• PROBLEM STATEMENT:
From the entries below, pull out each line where "screenshot" appears.
○ ○ ○ ○ ○ ○ ○
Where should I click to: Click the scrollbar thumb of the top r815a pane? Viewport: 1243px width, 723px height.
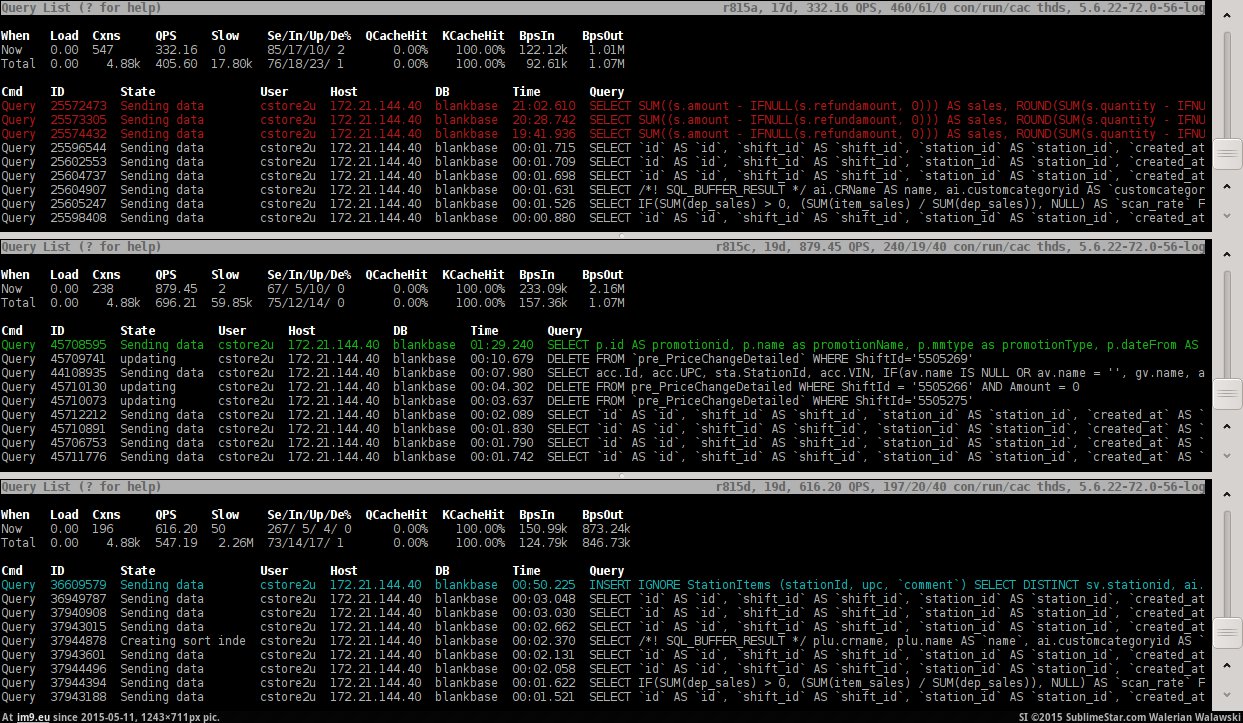pos(1227,154)
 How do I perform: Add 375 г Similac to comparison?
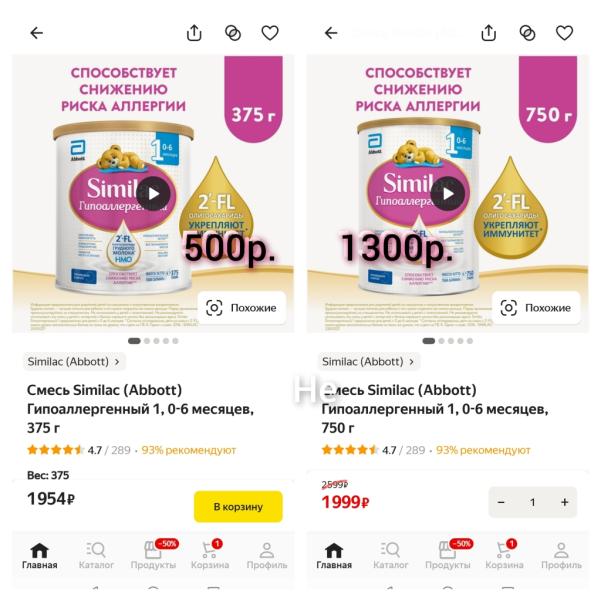click(x=233, y=33)
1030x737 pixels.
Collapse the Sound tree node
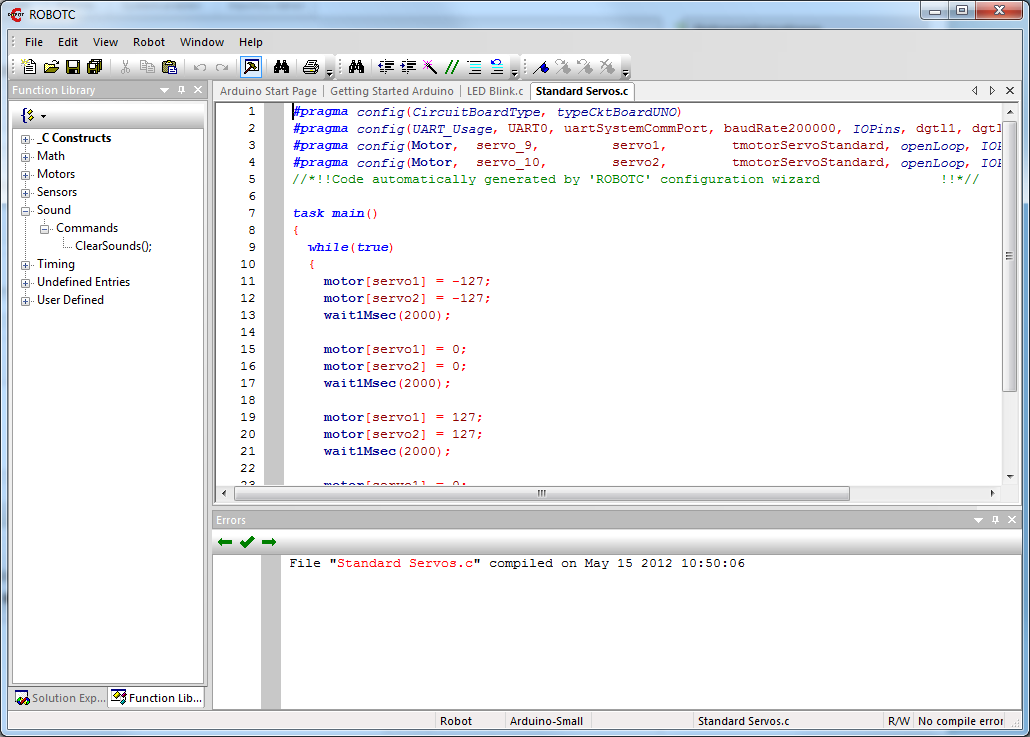click(26, 210)
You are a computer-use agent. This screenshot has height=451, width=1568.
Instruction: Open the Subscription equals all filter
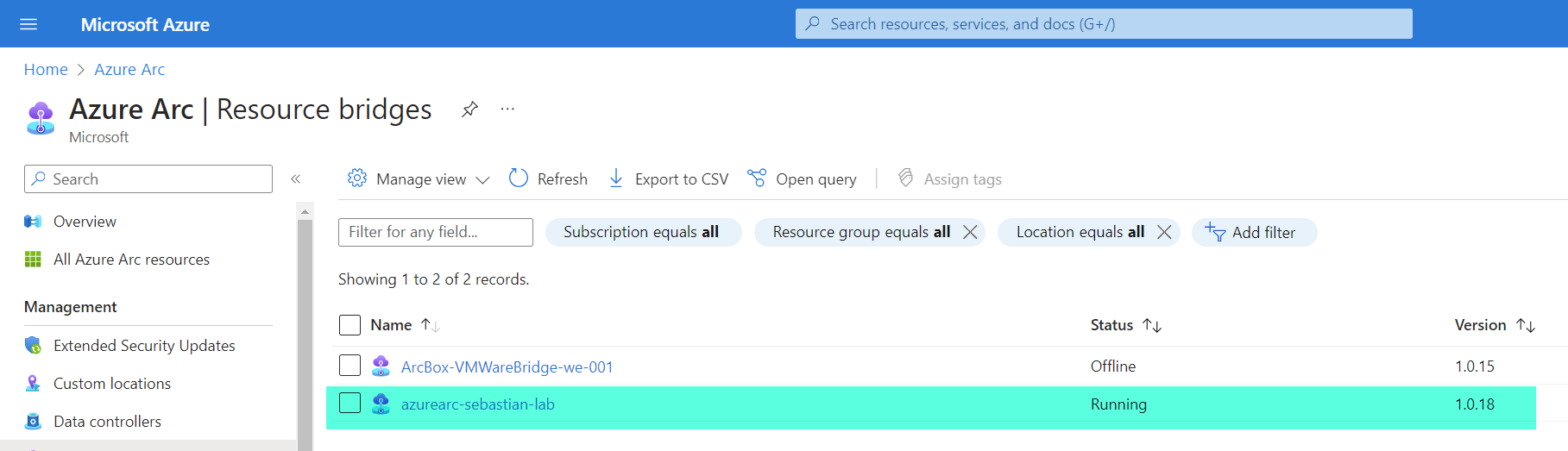pos(641,232)
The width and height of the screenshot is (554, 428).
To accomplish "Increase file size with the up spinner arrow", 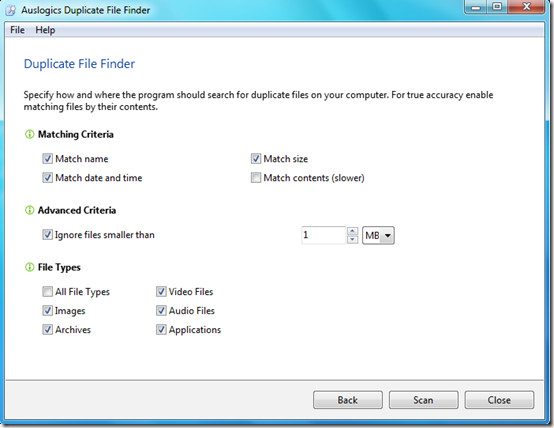I will point(352,231).
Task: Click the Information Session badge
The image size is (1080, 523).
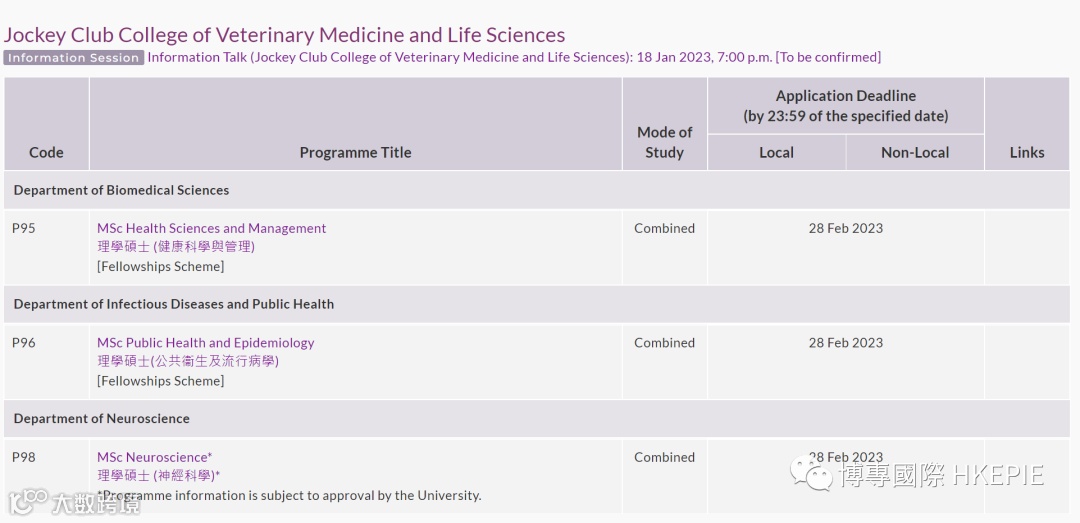Action: click(x=73, y=58)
○ ○ ○ ○ ○ ○ ○
• RESULT:
You are a computer-use agent. This screenshot has height=451, width=1568.
The width and height of the screenshot is (554, 428).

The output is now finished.